Konsep paduan bentuk pendidikan perguruan tinggi dan ma’had di UIN Maliki Malang sudah berjalan kurang lebih 12 tahun, dan ternyata semakin dirasakan manfaatnya. Kementerian Agama, akan menjadikannya konsep tersebut sebagai model pengembangan PTAIN pada umumnya. Lebih dari itu, konsep ini ternyata juga diadopsi oleh perguruan tingggi umum, dengan melengkapi kampusnya dengan fasilitas rusunawa dan atau asrama mahasiswa. Akhirnya, apa yang dikatakan Gus Dur ternyata benar. Semakin lama, konsep ini semakin diakui kebenarannya oleh masyarakat luas.

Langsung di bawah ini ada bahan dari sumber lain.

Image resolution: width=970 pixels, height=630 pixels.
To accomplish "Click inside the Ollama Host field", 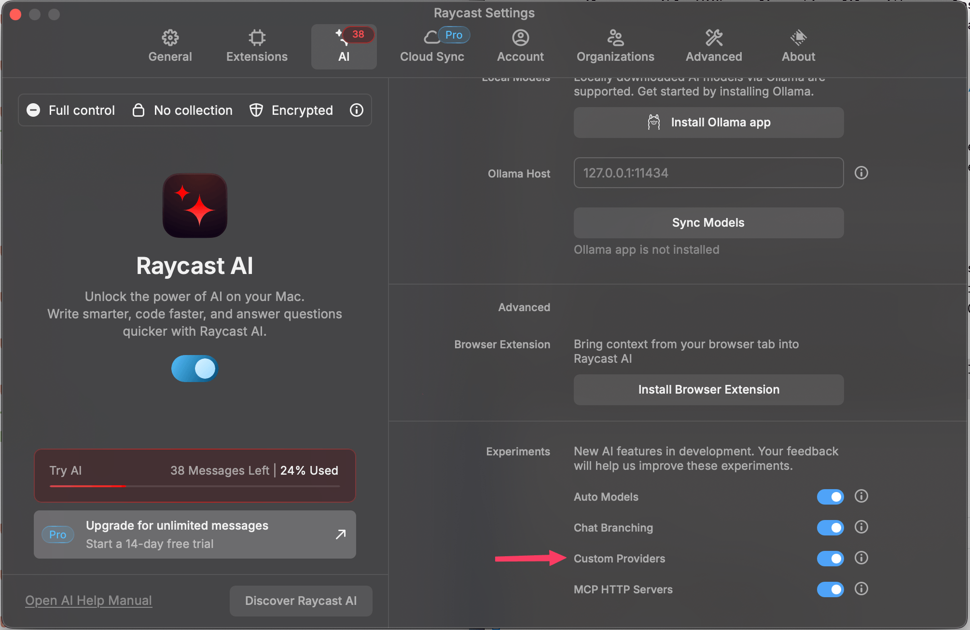I will point(708,173).
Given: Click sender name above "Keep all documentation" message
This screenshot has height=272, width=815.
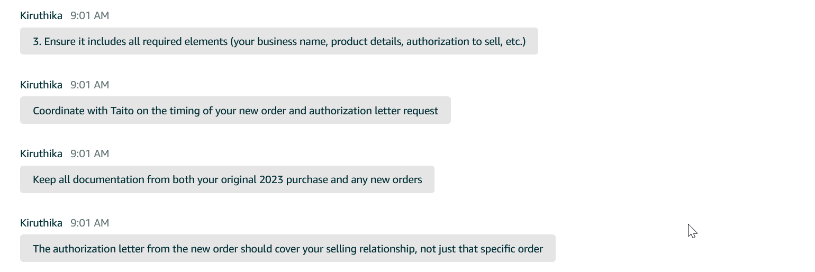Looking at the screenshot, I should (41, 153).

Atas dasar uraian di muka, maka Gus Dur sesungguhnya memiliki ikatan yang mendalam dengan kampus ini. Oleh karena itu, atas seijin keluarga, untuk mengenang ikatan itu, dan sekaligus agar pikiran, pandangan, keberanian, keterbukaan, jiwa kebangsaan, serta semangat keilmuannya mewarnai warga kampus, maka saya selaku Rektor menamai Perpustakaan UIN Maliki Malang dengan nama Perpustakaan KH Abdurrahman Wahid. Wallahu a’lam.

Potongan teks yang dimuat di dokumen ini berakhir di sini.